---
tags: zarr, zsc
---
# ZSC 2021-09-27
Attending: Alistair, Josh, Ryan Abernathey, Ryan W
* [TODOs from last time: 2021-09-01](https://hackmd.io/IRjXZ8lRRzCyQD76R9wyhw?view#Additional-paper-notes-amp-TODOs)
* JupyterBook Intro
- https://distill.pub/ (https://distill.pub/2021/distill-hiatus/)
- Use of templates, etc. web first.
- need a couple of designers.
* Governance (from last time)
- Twitter: tweetdeck & credentials
- invited Ryan A to tweetdeck.
* carbonplan (mapbox)
- Alistair: nice post
- Ryan: think we should focus on web-first
- Ryan: want smaller chunks for web (--> caterva)
- That's what would wave a wand at
- Want to work together
- Alistair: clarity on functionality? blosc2 v caterva
- blosc2 is n-dim aware...
- RA: hard to understand. (we aren't blosc experts anyway)
- header stuff is useful (metadata layer that we don't need)
- most of what we need is in blosc2 (we avoid the header because it's redundant on chunks)
- good to try to get caterva demo
- (post-meeting) still need array order for blocks. might be fun to experiment. space-filling curve for batching
- similar to partial reads. need to know range
- RA: don't love how it's coded.
- https://github.com/zarr-developers/zarr-python/blob/78eb8b728e92cf5cbb6ff58d7da0d4a26c54a0ec/zarr/util.py#L548
- map array slice to bytes within (chunk) file
- John has different opinion: completely bypass numcodecs. Expose caterva array directly in zarr (already ND)
- would work but caterva wouldn't be a codec (leak in abstraction)
- propose instead to augment numcodecs with possible awareness of the underlying arrays & slicing capabilities
- chicken & egg: playing with tools to figure out what we want to achieve
- Josh: trying a non-blosc sharded backend?
- Vital: keep clear abstractions (similar for V3)
- **Is there a missing concept?** Key question.
- Blosc2 Python example of chunked data: https://github.com/Blosc/python-blosc2/blob/main/examples/schunk.py
- Josh: explanation of webknossos format (see last community call)
- RyanA: Extend to support uncompressed. Know how to find something then. Pass through codec for flat-binary. Propose to structure the API -- anything that lives within a single file is accessed through numcodecs. (Slight expand to some degree) But numcodecs is for reading blobs. Zarr is responsible for coordinating many of those blobs.

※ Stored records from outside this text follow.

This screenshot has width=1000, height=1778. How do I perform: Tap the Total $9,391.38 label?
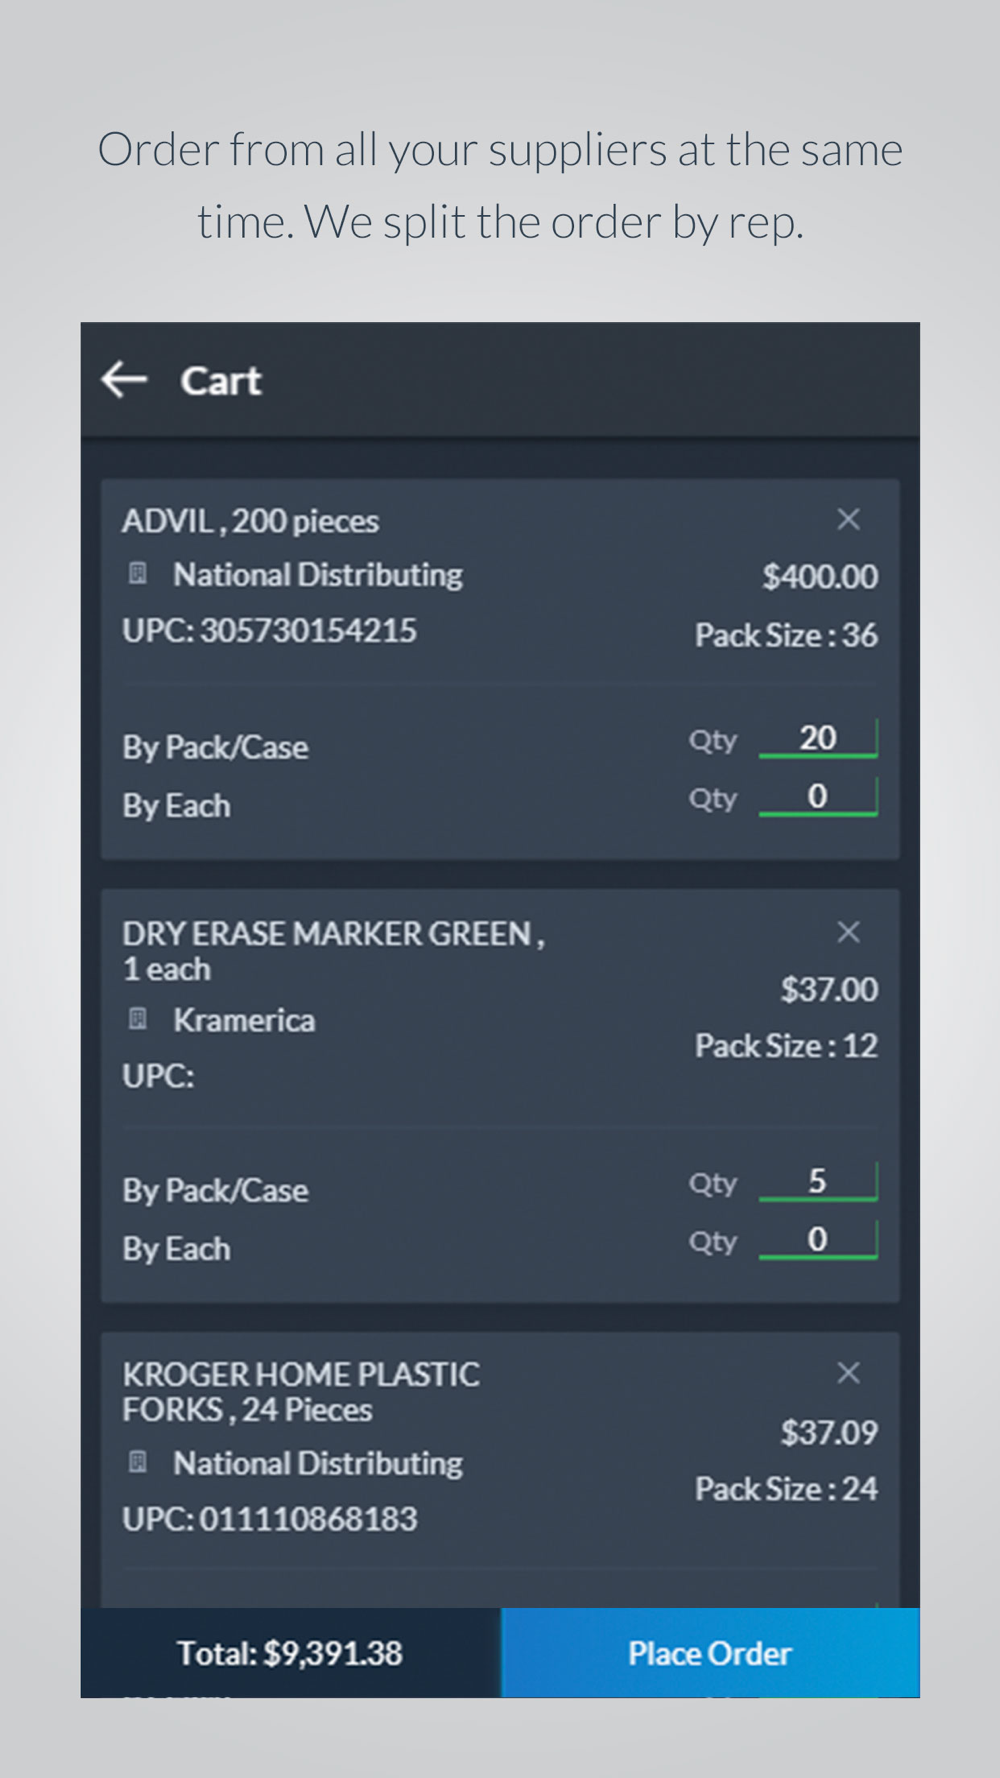pyautogui.click(x=290, y=1653)
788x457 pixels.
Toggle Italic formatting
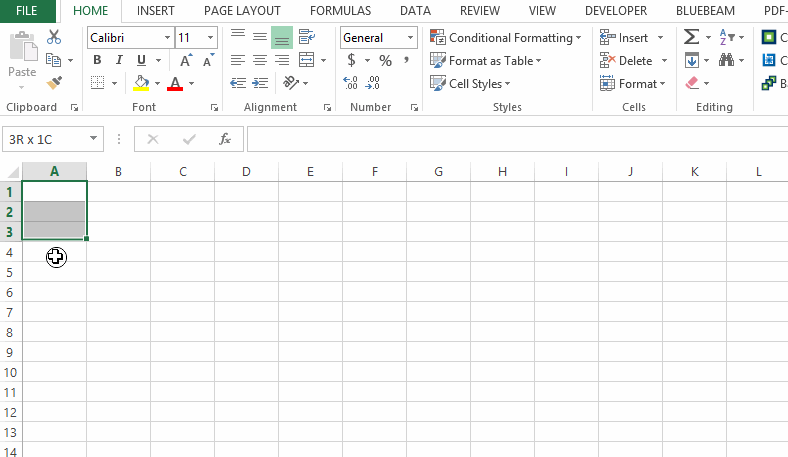tap(119, 60)
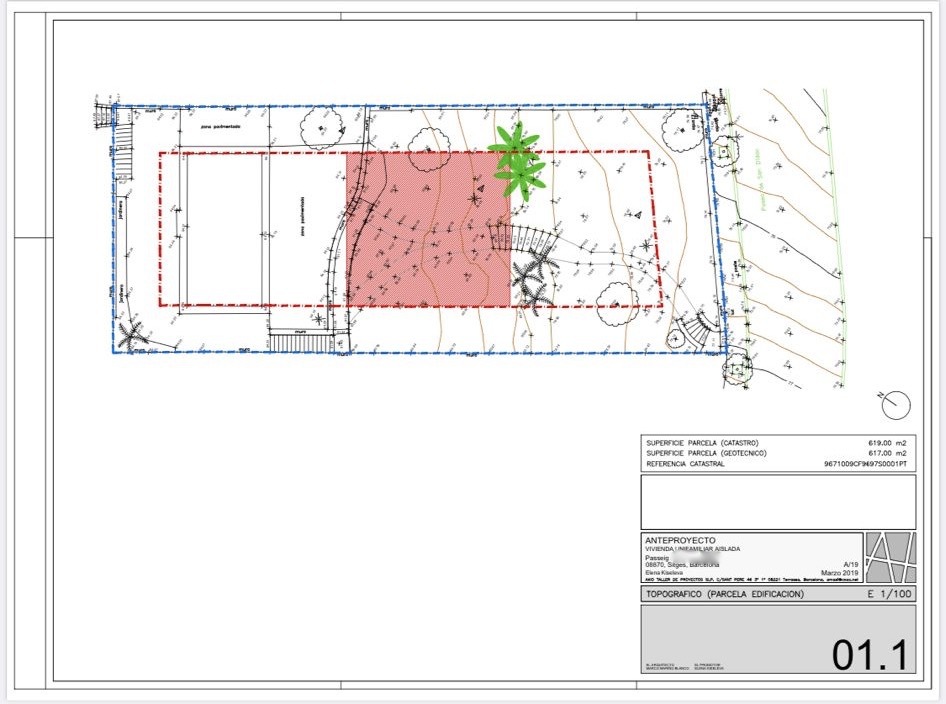946x704 pixels.
Task: Click the palm tree in bottom-left plot corner
Action: click(x=133, y=333)
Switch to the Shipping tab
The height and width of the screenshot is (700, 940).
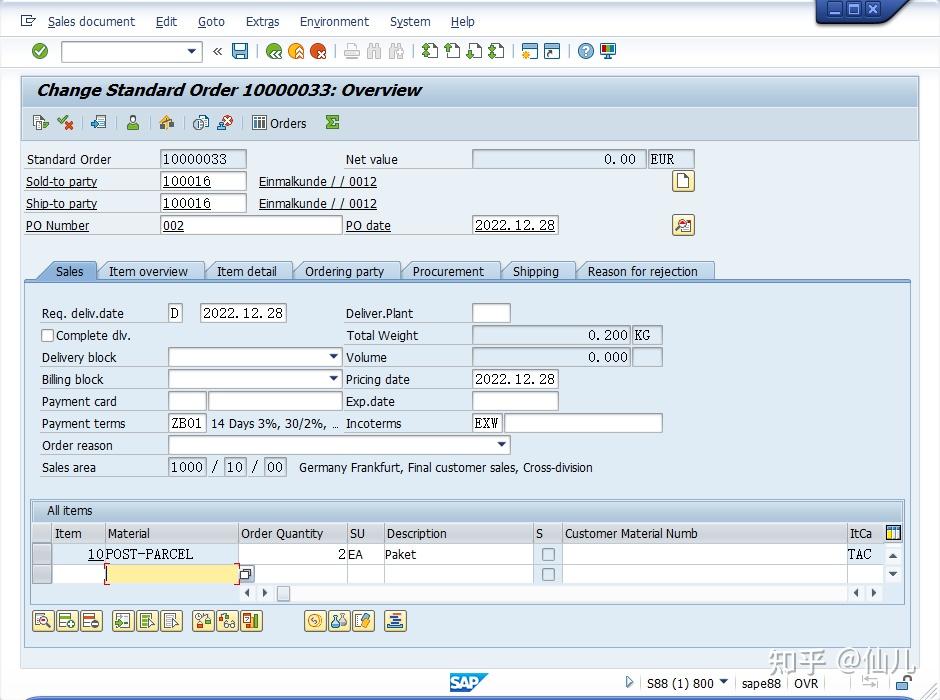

- Alistair: have the feeling that all through the numcodec API isn't quite right, since it assumes you've retrieve (i.e. just a sequence of bites). Something needed in the storage in the API.
- Josh: translation like fsspec-reference-maker? key --> (url, offset, length) ... and multiple chunks?!
- RyanA: don't believe we can outsource it. (just like V3)
- Alistair: how do we solve these difficult design problems then? Previously AM, RA, Matt Rocklin, Stephan Hoyer. People were engaged. We need a forum. We need some input. Experience and knowledge.
- Josh: (1) comm. mgr. to run design meetings? (2) think we can get WK to join the community
- Josh: working on xarray SoW. Not sure how to balance it. (conflict)
- roughly "support zarr multiscale in xarray"
- Ryan: forcing third-party library to R&W image pyramids would force us to formalize the convention. xarray has a richer model.
- being able to encode that in a round-trip-able way
- show that it can be read by downstream software
- increase adoption of format
- forces to make zarr better (named dimensions)
- cf. fsspec, came through xarray
- repository for zarr-conventions (registry, discovery)
- sidelined by the v3 spec.
- AM: keep extension and convention separate. need a home.
- JM: https://data-apis.org/ ?
- JM: file-loading? anything else?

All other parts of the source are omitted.